__Task details__
Can you rewrite everything from the line containing "You are a GUI" down to the end of the rows, swapping "screenshot" for "screen image", changing nothing else, and leaving the pictures out of your answer?

__Listed entries__
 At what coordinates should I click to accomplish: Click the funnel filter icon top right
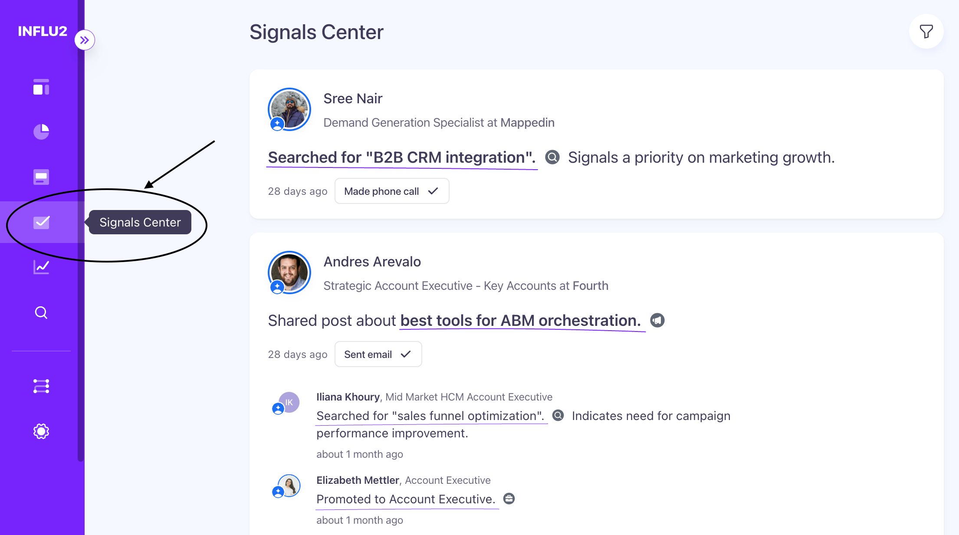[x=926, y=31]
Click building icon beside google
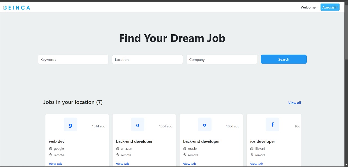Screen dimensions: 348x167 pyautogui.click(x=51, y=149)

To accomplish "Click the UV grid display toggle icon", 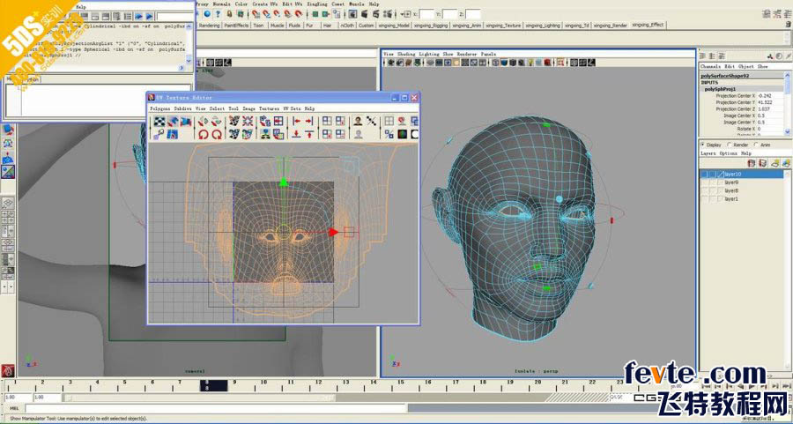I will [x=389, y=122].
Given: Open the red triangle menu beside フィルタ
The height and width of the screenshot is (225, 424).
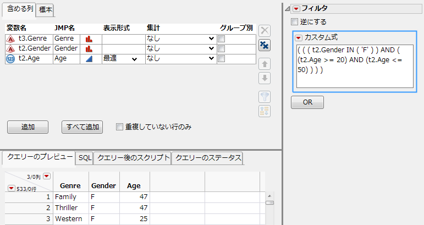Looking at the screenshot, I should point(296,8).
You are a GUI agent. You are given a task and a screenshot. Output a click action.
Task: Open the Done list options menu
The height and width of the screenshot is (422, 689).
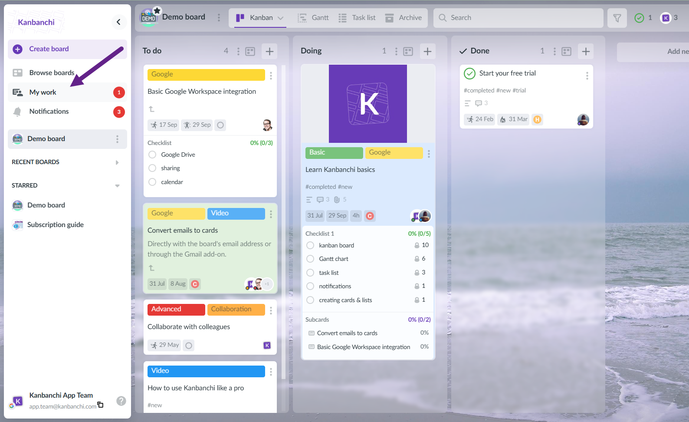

__Exercise response__
You are a GUI agent. You are given a task and a screen image. Output a click action.
Task: Open the Done list options menu
The height and width of the screen image is (422, 689).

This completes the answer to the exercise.